All of lore.kernel.org
 help / color / mirror / Atom feed
From: Jeff King <peff@peff.net>
To: git@vger.kernel.org
Cc: Junio C Hamano <gitster@pobox.com>
Subject: [PATCH 3/3] blame: output porcelain "previous" header for each file
Date: Thu, 5 Jan 2017 23:20:51 -0500	[thread overview]
Message-ID: <20170106042051.nwjiuyyp7ljhs4sr@sigill.intra.peff.net> (raw)
In-Reply-To: <20170106041541.rjzzofal5hscv6yi@sigill.intra.peff.net>

It's possible for content currently found in one file to
have originated in two separate files, each of which may
have been modified in some single older commit.  The
--porcelain output generates an incorrect "previous" header
in this case, whereas --line-porcelain gets it right.  The
problem is that the porcelain output tries to omit repeated
details of commits, and treats "previous" as a property of
the commit, when it is really a property of the blamed block
of lines.

Let's look at an example. In a case like this, you might see
this output from --line-porcelain:

  SOME_SHA1 1 1 1
  author ...
  committer ...
  previous SOME_SHA1^ file_one
  filename file_one
          ...some line content...
  SOME_SHA1 2 1 1
  author ...
  committer ...
  previous SOME_SHA1^ file_two
  filename file_two
          ...some different content....

The "filename" fields tell us that the two lines are from
two different files. But notice that the filename also
appears in the "previous" field, which tells us where to
start a re-blame. The second content line never appeared in
file_one at all, so we would obviously need to re-blame from
file_two (or possibly even some other file, if had just been
renamed to file_two in SOME_SHA1).

So far so good. Now here's what --porcelain looks like:

  SOME_SHA1 1 1 1
  author ...
  committer ...
  previous SOME_SHA1^ file_one
  filename file_one
          ...some line content...
  SOME_SHA1 2 1 1
  filename file_two
          ...some different content....

We've dropped the author and committer fields from the
second line, as they would just be repeats.  But we can't
omit "filename", because it depends on the actual block of
blamed lines, not just the commit. This is handled by
emit_porcelain_details(), which will show the filename
either if it is the first mention of the commit _or_ if the
commit has multiple paths in it.

But we don't give "previous" the same handling. It's written
inside emit_one_suspect_detail(), which bails early if we've
already seen that commit. And so the output above is wrong;
a reader would assume that the correct place to re-blame
line two is from file_one, but that's obviously nonsense.

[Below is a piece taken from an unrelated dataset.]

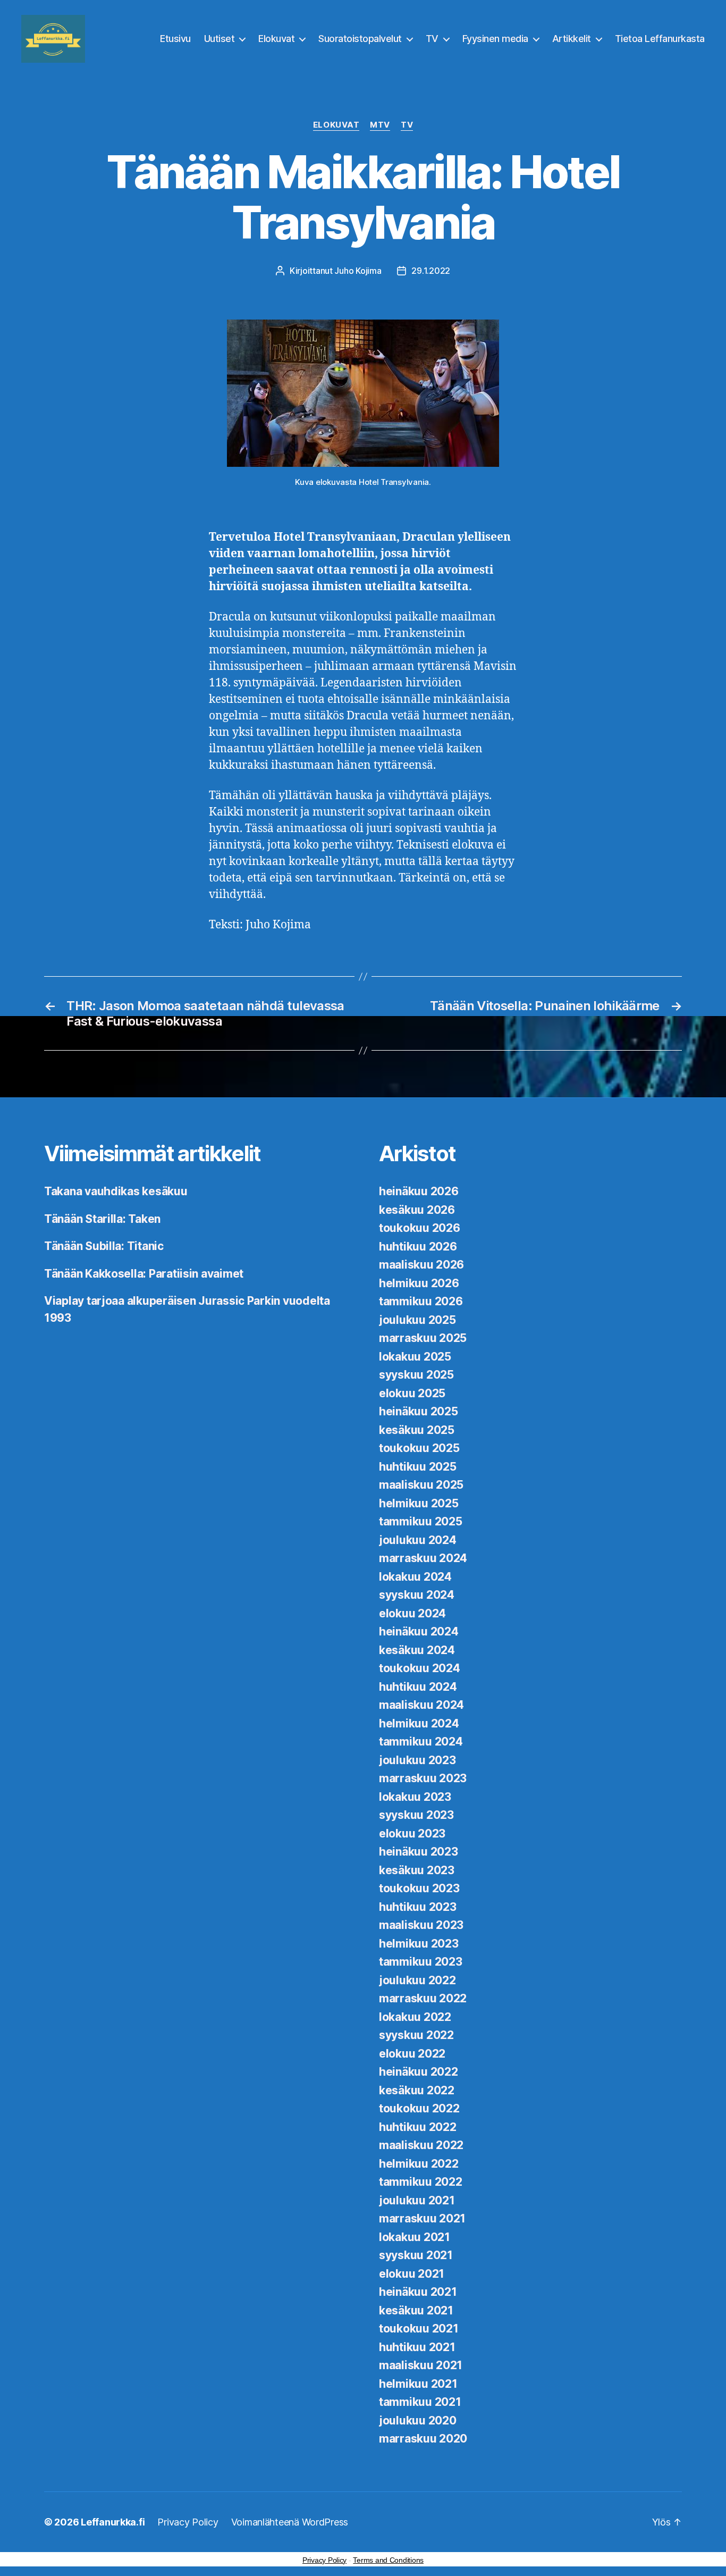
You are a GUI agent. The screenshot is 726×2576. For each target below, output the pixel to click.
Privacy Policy (187, 2522)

Let's treat "previous" the same as "filename", and show it
fresh whenever we know we are in a confusing case like this.

Signed-off-by: Jeff King <peff@peff.net>
---
I'm assuming that the parent sha1 for a "previous" field will always be
the same for a given commit. So we really only need to care about
reprinting when we know there are multiple paths, as this patch does
(i.e., treat it exactly the same as "filename"). If I'm wrong, then
there's probably another corner case that this doesn't handle. I
couldn't think of a way to trigger such a setup, though.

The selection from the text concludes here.